The full listing is needed, transcribed word for word.

=== PROVIDED INFORMATION ===

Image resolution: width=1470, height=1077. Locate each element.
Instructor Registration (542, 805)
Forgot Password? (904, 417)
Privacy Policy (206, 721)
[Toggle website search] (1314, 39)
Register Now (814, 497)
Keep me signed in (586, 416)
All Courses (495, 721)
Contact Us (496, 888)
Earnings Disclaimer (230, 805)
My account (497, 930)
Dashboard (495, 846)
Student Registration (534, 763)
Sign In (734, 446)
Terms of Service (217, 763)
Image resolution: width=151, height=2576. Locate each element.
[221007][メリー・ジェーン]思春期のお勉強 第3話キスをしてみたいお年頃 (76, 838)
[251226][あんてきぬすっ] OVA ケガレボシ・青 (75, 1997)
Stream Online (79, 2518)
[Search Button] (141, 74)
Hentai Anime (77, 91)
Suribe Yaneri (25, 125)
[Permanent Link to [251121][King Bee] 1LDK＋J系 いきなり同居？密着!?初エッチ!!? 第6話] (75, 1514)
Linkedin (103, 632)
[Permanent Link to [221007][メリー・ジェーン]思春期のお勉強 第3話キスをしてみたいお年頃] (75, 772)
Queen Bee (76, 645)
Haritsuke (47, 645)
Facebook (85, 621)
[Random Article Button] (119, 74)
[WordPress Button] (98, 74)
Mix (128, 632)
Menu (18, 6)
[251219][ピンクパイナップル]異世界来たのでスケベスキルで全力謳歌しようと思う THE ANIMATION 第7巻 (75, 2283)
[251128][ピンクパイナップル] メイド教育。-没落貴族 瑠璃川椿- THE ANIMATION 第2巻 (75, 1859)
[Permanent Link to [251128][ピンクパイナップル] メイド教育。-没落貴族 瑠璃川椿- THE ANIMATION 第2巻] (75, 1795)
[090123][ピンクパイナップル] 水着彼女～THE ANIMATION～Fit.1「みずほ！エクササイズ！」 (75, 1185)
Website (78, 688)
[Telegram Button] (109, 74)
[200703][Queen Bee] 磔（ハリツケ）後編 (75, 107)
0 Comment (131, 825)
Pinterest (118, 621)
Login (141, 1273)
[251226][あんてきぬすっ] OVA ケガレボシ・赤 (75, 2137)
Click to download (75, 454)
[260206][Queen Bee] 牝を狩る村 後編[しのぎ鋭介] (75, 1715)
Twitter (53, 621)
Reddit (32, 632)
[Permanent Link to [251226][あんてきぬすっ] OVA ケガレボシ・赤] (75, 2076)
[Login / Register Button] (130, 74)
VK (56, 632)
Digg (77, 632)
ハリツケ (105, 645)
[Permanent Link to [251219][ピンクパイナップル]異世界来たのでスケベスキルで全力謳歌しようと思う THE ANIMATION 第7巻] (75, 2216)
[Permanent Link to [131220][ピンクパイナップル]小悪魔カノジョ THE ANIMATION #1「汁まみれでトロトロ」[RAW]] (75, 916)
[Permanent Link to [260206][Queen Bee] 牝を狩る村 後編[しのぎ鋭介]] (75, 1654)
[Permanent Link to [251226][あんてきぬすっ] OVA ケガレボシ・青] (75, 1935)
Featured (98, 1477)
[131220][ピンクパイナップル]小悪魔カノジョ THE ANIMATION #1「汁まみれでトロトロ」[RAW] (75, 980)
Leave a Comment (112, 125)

===

RESULT FOR THIS TASK:
Image resolution: width=1470, height=1077. Locate each element.
Instructor Registration (542, 805)
Forgot Password? (904, 417)
Privacy Policy (206, 721)
[Toggle website search] (1314, 39)
Register Now (814, 497)
Keep me signed in (586, 416)
All Courses (495, 721)
Contact Us (496, 888)
Earnings Disclaimer (230, 805)
My account (497, 930)
Dashboard (495, 846)
Student Registration (534, 763)
Sign In (734, 446)
Terms of Service (217, 763)
Image resolution: width=151, height=2576. Locate each element.
[221007][メリー・ジェーン]思春期のお勉強 第3話キスをしてみたいお年頃 (76, 838)
[251226][あんてきぬすっ] OVA ケガレボシ・青 (75, 1997)
Stream Online (79, 2518)
[Search Button] (141, 74)
Hentai Anime (77, 91)
Suribe Yaneri (25, 125)
[Permanent Link to [251121][King Bee] 1LDK＋J系 いきなり同居？密着!?初エッチ!!? 第6話] (75, 1514)
Linkedin (103, 632)
[Permanent Link to [221007][メリー・ジェーン]思春期のお勉強 第3話キスをしてみたいお年頃] (75, 772)
Queen Bee (76, 645)
Haritsuke (47, 645)
Facebook (85, 621)
[Random Article Button] (119, 74)
[WordPress Button] (98, 74)
Mix (128, 632)
Menu (18, 6)
[251219][ピンクパイナップル]異世界来たのでスケベスキルで全力謳歌しようと思う THE ANIMATION 第7巻 (75, 2283)
[251128][ピンクパイナップル] メイド教育。-没落貴族 瑠璃川椿- THE ANIMATION 第2巻 (75, 1859)
[Permanent Link to [251128][ピンクパイナップル] メイド教育。-没落貴族 瑠璃川椿- THE ANIMATION 第2巻] (75, 1795)
[090123][ピンクパイナップル] 水着彼女～THE ANIMATION～Fit.1「みずほ！エクササイズ！」 (75, 1185)
Website (78, 688)
[Telegram Button] (109, 74)
[200703][Queen Bee] 磔（ハリツケ）後編 (75, 107)
0 Comment (131, 825)
Pinterest (118, 621)
Login (141, 1273)
[251226][あんてきぬすっ] OVA ケガレボシ・赤 (75, 2137)
Click to download (75, 454)
[260206][Queen Bee] 牝を狩る村 後編[しのぎ鋭介] (75, 1715)
Twitter (53, 621)
Reddit (32, 632)
[Permanent Link to [251226][あんてきぬすっ] OVA ケガレボシ・赤] (75, 2076)
[Login / Register Button] (130, 74)
VK (56, 632)
Digg (77, 632)
ハリツケ (105, 645)
[Permanent Link to [251219][ピンクパイナップル]異世界来たのでスケベスキルで全力謳歌しようと思う THE ANIMATION 第7巻] (75, 2216)
[Permanent Link to [131220][ピンクパイナップル]小悪魔カノジョ THE ANIMATION #1「汁まみれでトロトロ」[RAW]] (75, 916)
[Permanent Link to [260206][Queen Bee] 牝を狩る村 後編[しのぎ鋭介]] (75, 1654)
[Permanent Link to [251226][あんてきぬすっ] OVA ケガレボシ・青] (75, 1935)
Featured (98, 1477)
[131220][ピンクパイナップル]小悪魔カノジョ THE ANIMATION #1「汁まみれでトロトロ」[RAW] (75, 980)
Leave a Comment (112, 125)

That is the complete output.